县政府主任张利也从外面匆匆赶来,叫道:县长,您去看看,外面都是人呐。
马三平说:汤鹏飞去哪了?快让他带人过来。
张利说:汤团长带人到唐山集训,远水解不了近渴呀。
马三平皱了皱眉,说:你通知郝占树,叫警察局的人都过来!
张利应了一声,立刻出了后门。马三平稳稳神,系好了上衣扣子,朝身边的人一挥手说:都看看去,这些穷棒子到底唱哪出戏。
到了政府大厅外,马三平顿时傻了眼。游行的人熙熙攘攘,个个义愤填膺。马三平硬撑着站在那里,指着对面喝道:你们要干什么?想造反吗?
民众会的陈会长冲身后猛一挥手,现场马上静了下来。
陈会长掏出请愿书,大声念了一遍。
马三平听完,命令付金荣代表他过去交涉。
付金荣像吃了大烟,突然来了精神,冲着黑压压的人群摇头晃脑地吼道:你们这些刁民,简首吃了熊心豹子胆,敢和政府作对,全都不想活了!
这话刚一出口,赵海成走到跟前,对着他的脸就是一拳。
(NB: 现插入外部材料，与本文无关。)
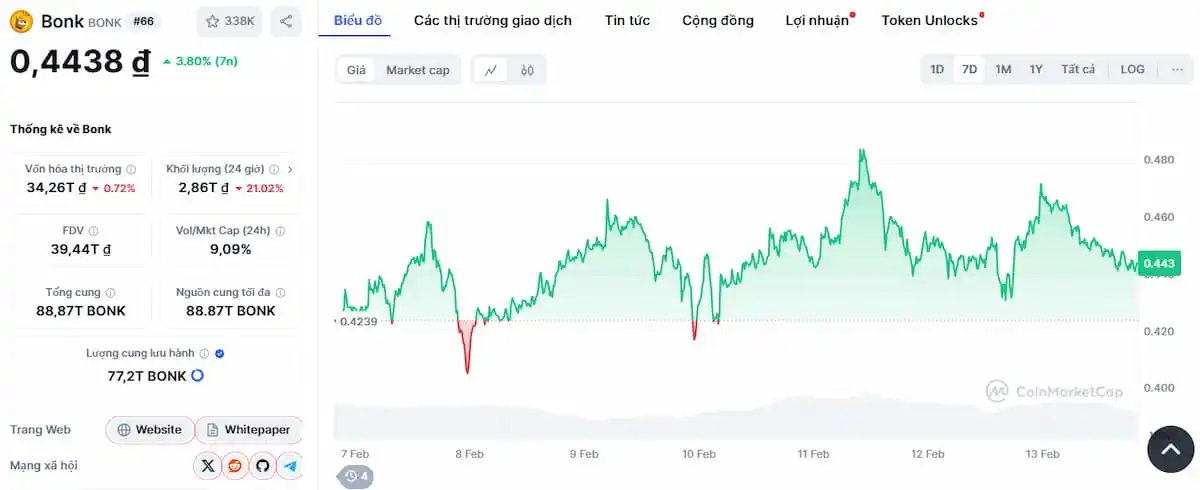Image resolution: width=1200 pixels, height=490 pixels.
Task: Open Bonk's GitHub repository icon
Action: point(263,465)
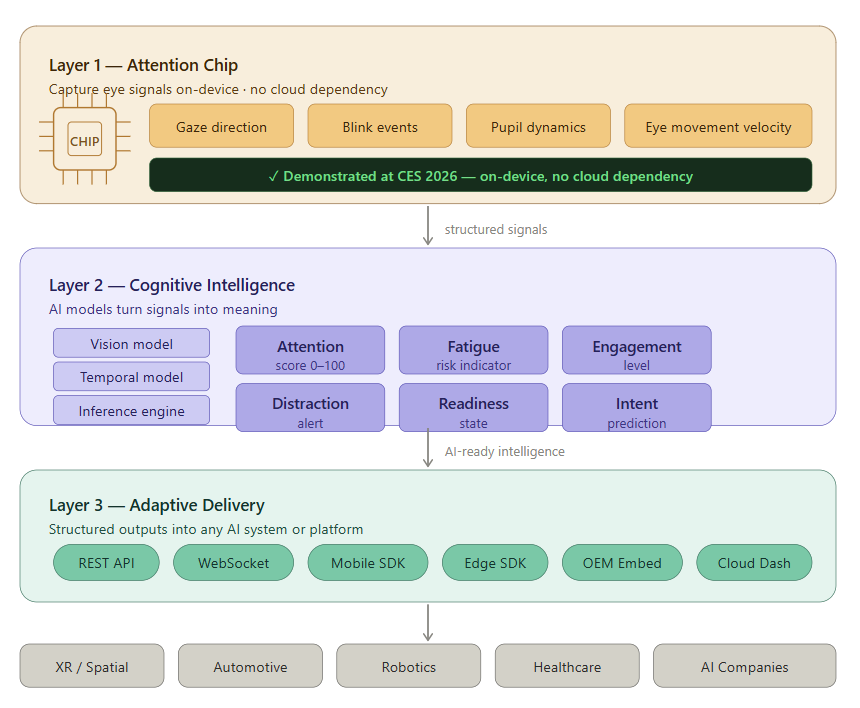Click the CHIP icon in Layer 1
The image size is (860, 708).
(x=84, y=141)
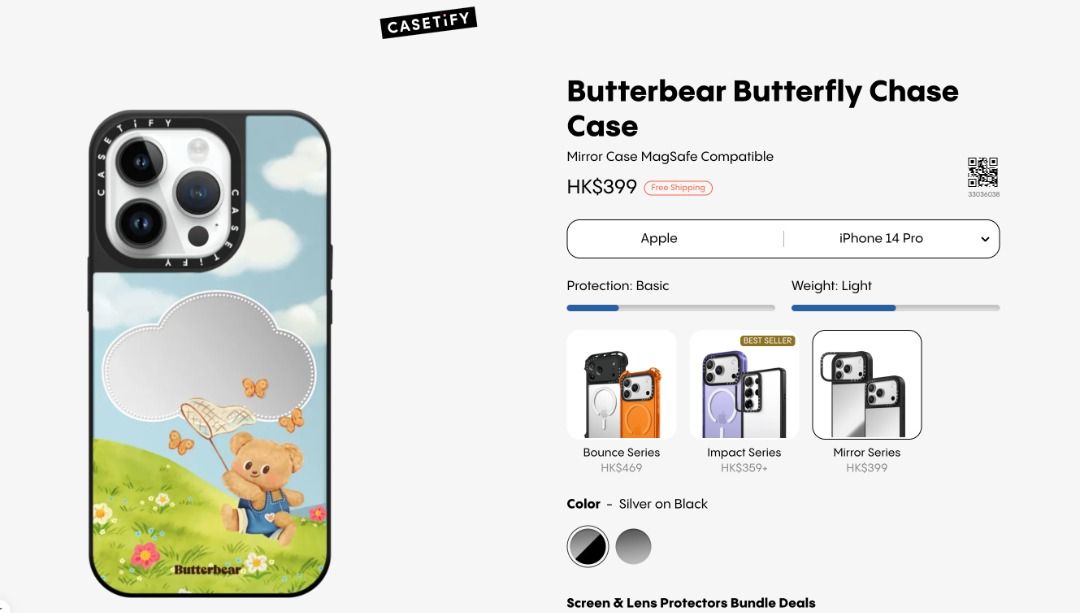Click Screen & Lens Protectors Bundle Deals heading
1080x613 pixels.
[691, 603]
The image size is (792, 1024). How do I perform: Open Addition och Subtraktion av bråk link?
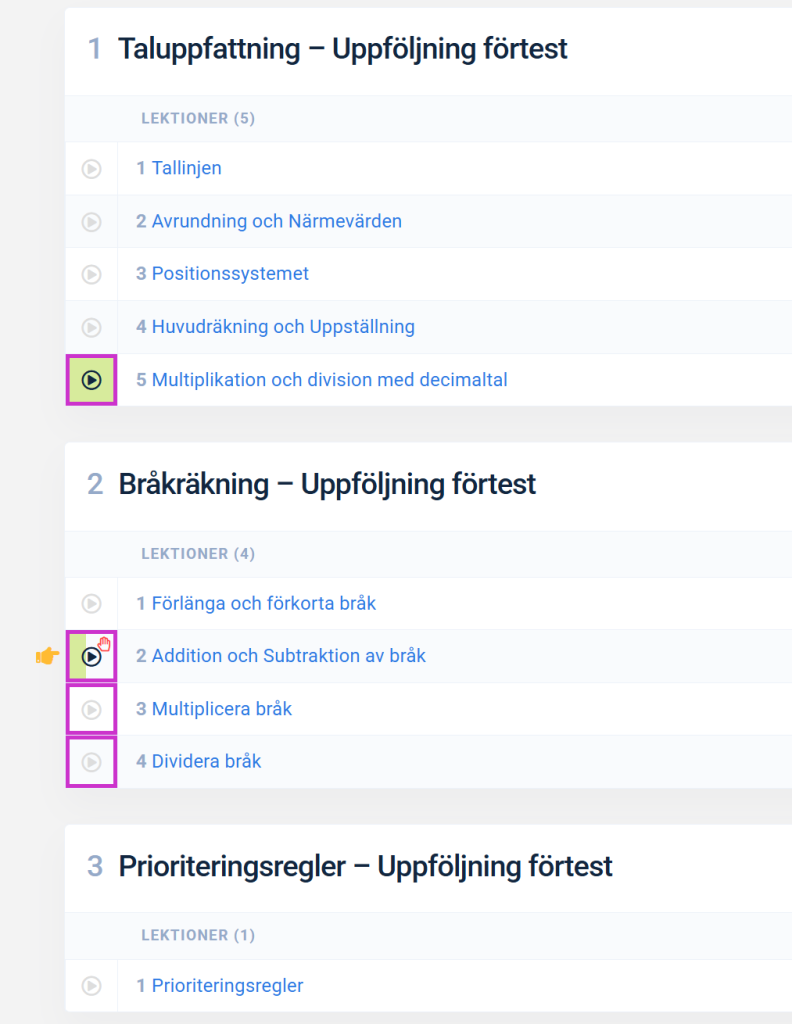pyautogui.click(x=288, y=656)

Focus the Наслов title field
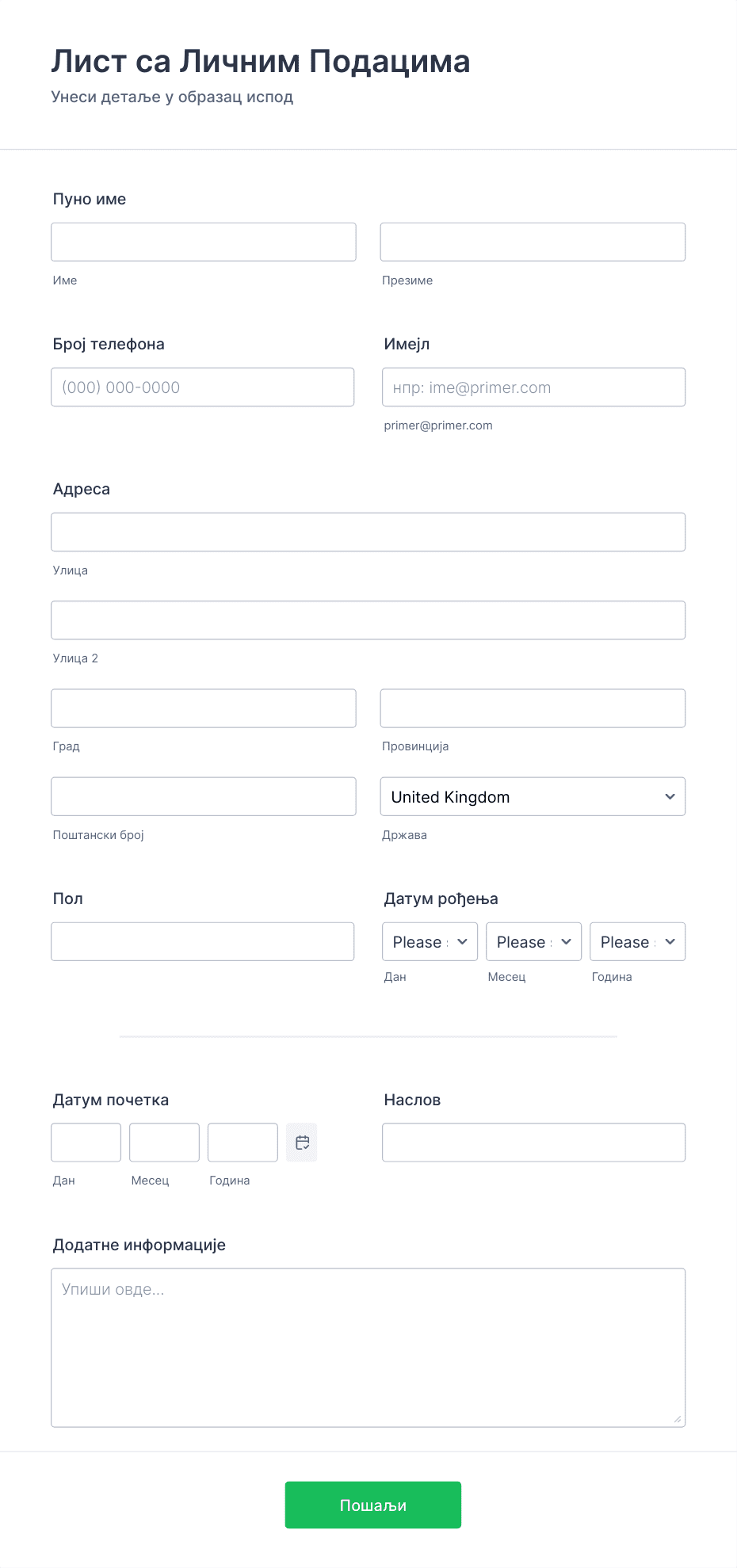[x=533, y=1142]
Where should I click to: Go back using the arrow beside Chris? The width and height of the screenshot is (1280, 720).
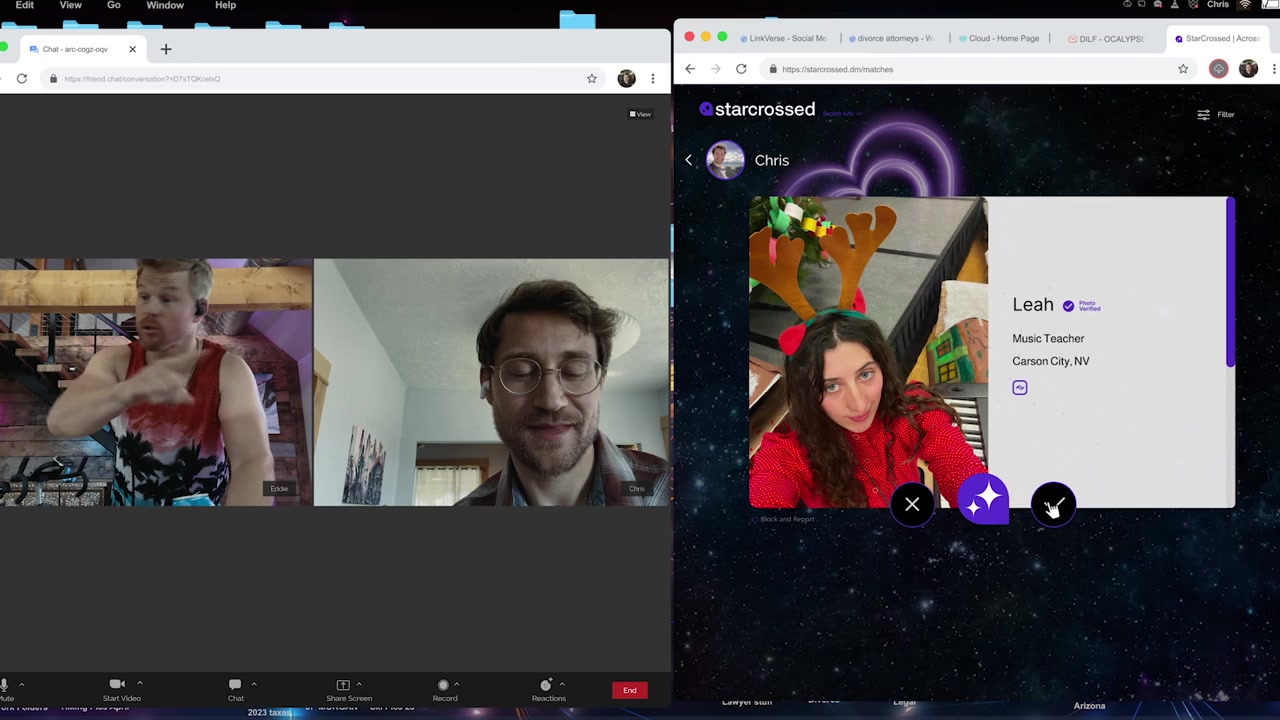[689, 160]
付金荣眼冒金星,鼻血呼地涌了出来。
马三平见状,躲到门后想溜。又有人冲过来,把他堵住了。
不要动手,我可是一县之长。马三平脸色苍白,惊慌失措地叫道。
打的就是你这个狗屁县长。人们把马三平按在地上,一阵拳打脚踢。马三平抱住脑袋,来回翻滚。
这时,外面突然响了三枪。警察局长郝占树带着一队警察冲了进来。
郝占树救出马三平,对着人群喊道:大家要遵守法制,不能和政府为敌。
马三平被扶着爬上办公桌,哆哆嗦嗦站起来,瞪圆眼睛吼道:抓,抓,把带头的抓起来!
郝占树一挥手,警察们开始抓人。游行的队伍呼啦啦地散开了······
赵海成和白枫跑出了县政府,警察在后面追着。赵海成突然崴脚,摔了个跟斗。白枫拽起他,要背着走。一个警察到了跟前,赵海成把他扑倒了,又冲白枫喊道:别管我,快走。白枫没办法,只好跑掉了。
赵海成被抓进了警察局的牢房里。
出事那天,陈武去太平寨警察分局会他的好友祁占先,正好不在迁安县城。